▸ **Exercise goal**: Show all lines below holding the string "This".

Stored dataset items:
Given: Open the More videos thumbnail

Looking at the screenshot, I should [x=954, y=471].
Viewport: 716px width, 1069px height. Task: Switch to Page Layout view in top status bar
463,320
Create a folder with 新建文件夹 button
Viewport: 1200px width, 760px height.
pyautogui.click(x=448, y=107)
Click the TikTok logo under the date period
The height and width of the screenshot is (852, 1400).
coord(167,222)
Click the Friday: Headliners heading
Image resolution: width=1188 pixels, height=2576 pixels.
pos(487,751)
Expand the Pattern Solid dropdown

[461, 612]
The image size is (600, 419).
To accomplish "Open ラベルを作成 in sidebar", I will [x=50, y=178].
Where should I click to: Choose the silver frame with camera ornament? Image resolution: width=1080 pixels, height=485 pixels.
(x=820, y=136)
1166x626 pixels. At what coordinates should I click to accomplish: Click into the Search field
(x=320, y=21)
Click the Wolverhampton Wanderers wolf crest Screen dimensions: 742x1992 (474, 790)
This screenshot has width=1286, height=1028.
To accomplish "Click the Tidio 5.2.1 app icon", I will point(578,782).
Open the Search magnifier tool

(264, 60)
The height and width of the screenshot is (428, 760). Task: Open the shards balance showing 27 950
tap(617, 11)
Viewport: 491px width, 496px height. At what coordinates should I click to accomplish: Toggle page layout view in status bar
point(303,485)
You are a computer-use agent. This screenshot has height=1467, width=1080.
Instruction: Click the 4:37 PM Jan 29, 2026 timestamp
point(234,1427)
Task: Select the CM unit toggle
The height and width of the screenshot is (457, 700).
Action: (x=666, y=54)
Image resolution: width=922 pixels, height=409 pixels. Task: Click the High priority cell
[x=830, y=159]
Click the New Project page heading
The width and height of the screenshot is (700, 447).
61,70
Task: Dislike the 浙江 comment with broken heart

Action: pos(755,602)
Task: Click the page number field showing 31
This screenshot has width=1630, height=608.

▸ **Reply to the task**:
This screenshot has width=1286, height=1028.
You are a computer-use agent. This screenshot has height=1467, width=1080.
This screenshot has width=1630, height=608.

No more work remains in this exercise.